(Assignment) Please reproduce the entire listing exactly.

■ ■ ■ ■ ■

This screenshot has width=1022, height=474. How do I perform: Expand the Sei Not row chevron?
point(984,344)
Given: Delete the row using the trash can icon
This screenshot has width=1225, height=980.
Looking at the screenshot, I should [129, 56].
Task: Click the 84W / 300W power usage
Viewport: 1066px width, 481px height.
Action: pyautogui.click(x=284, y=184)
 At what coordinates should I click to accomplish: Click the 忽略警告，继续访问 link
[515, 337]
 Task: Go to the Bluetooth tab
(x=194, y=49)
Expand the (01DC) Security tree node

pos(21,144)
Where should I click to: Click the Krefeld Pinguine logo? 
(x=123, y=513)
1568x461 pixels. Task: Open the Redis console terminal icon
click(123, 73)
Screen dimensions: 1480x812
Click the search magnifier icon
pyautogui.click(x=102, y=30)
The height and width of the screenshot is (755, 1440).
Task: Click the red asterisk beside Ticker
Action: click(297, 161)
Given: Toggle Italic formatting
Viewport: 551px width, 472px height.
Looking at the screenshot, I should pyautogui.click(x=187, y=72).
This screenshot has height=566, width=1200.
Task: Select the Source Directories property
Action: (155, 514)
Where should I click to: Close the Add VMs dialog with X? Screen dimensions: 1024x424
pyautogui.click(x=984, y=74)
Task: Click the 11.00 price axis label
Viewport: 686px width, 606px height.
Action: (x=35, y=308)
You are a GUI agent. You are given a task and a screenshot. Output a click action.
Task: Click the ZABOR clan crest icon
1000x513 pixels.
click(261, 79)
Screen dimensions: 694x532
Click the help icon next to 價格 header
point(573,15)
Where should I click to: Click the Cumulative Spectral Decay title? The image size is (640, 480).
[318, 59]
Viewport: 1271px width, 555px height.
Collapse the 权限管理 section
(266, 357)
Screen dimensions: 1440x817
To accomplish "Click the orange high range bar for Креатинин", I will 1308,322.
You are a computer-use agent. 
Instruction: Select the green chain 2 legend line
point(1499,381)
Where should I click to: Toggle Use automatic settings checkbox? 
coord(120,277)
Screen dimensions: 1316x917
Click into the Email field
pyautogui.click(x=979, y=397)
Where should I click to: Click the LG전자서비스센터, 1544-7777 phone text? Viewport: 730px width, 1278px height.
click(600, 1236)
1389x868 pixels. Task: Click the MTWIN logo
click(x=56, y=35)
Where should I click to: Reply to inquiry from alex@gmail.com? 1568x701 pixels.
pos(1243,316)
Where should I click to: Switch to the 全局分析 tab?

■ ■ ■ ■ ■

(Answer for this exercise)
This screenshot has width=1022, height=474. How do I perform: Expand the Sei Not row chevron?
point(984,344)
Given: Delete the row using the trash can icon
This screenshot has width=1225, height=980.
Looking at the screenshot, I should [129, 56].
Task: Click the 84W / 300W power usage
Viewport: 1066px width, 481px height.
Action: pyautogui.click(x=284, y=184)
 At what coordinates should I click to accomplish: Click the 忽略警告，继续访问 link
[515, 337]
 Task: Go to the Bluetooth tab
(x=194, y=49)
Expand the (01DC) Security tree node

pos(21,144)
Where should I click to: Click the Krefeld Pinguine logo? 
(x=123, y=513)
1568x461 pixels. Task: Open the Redis console terminal icon
click(123, 73)
Screen dimensions: 1480x812
Click the search magnifier icon
pyautogui.click(x=102, y=30)
The height and width of the screenshot is (755, 1440).
Task: Click the red asterisk beside Ticker
Action: click(297, 161)
Given: Toggle Italic formatting
Viewport: 551px width, 472px height.
Looking at the screenshot, I should pyautogui.click(x=187, y=72).
This screenshot has height=566, width=1200.
Task: Select the Source Directories property
Action: (155, 514)
Where should I click to: Close the Add VMs dialog with X? Screen dimensions: 1024x424
pyautogui.click(x=984, y=74)
Task: Click the 11.00 price axis label
Viewport: 686px width, 606px height.
Action: (x=35, y=308)
You are a GUI agent. You are given a task and a screenshot. Output a click action.
Task: Click the ZABOR clan crest icon
1000x513 pixels.
click(261, 79)
Screen dimensions: 694x532
Click the help icon next to 價格 header
point(573,15)
Where should I click to: Click the Cumulative Spectral Decay title? The image size is (640, 480).
[318, 59]
Viewport: 1271px width, 555px height.
Collapse the 权限管理 section
(266, 357)
Screen dimensions: 1440x817
To accomplish "Click the orange high range bar for Креатинин", I will 1308,322.
You are a computer-use agent. 
Instruction: Select the green chain 2 legend line
point(1499,381)
Where should I click to: Toggle Use automatic settings checkbox? 
coord(120,277)
Screen dimensions: 1316x917
Click into the Email field
pyautogui.click(x=979, y=397)
Where should I click to: Click the LG전자서비스센터, 1544-7777 phone text? Viewport: 730px width, 1278px height.
click(600, 1236)
1389x868 pixels. Task: Click the MTWIN logo
click(x=56, y=35)
Where should I click to: Reply to inquiry from alex@gmail.com? 1568x701 pixels.
pos(1243,316)
Where should I click to: Switch to the 全局分析 tab?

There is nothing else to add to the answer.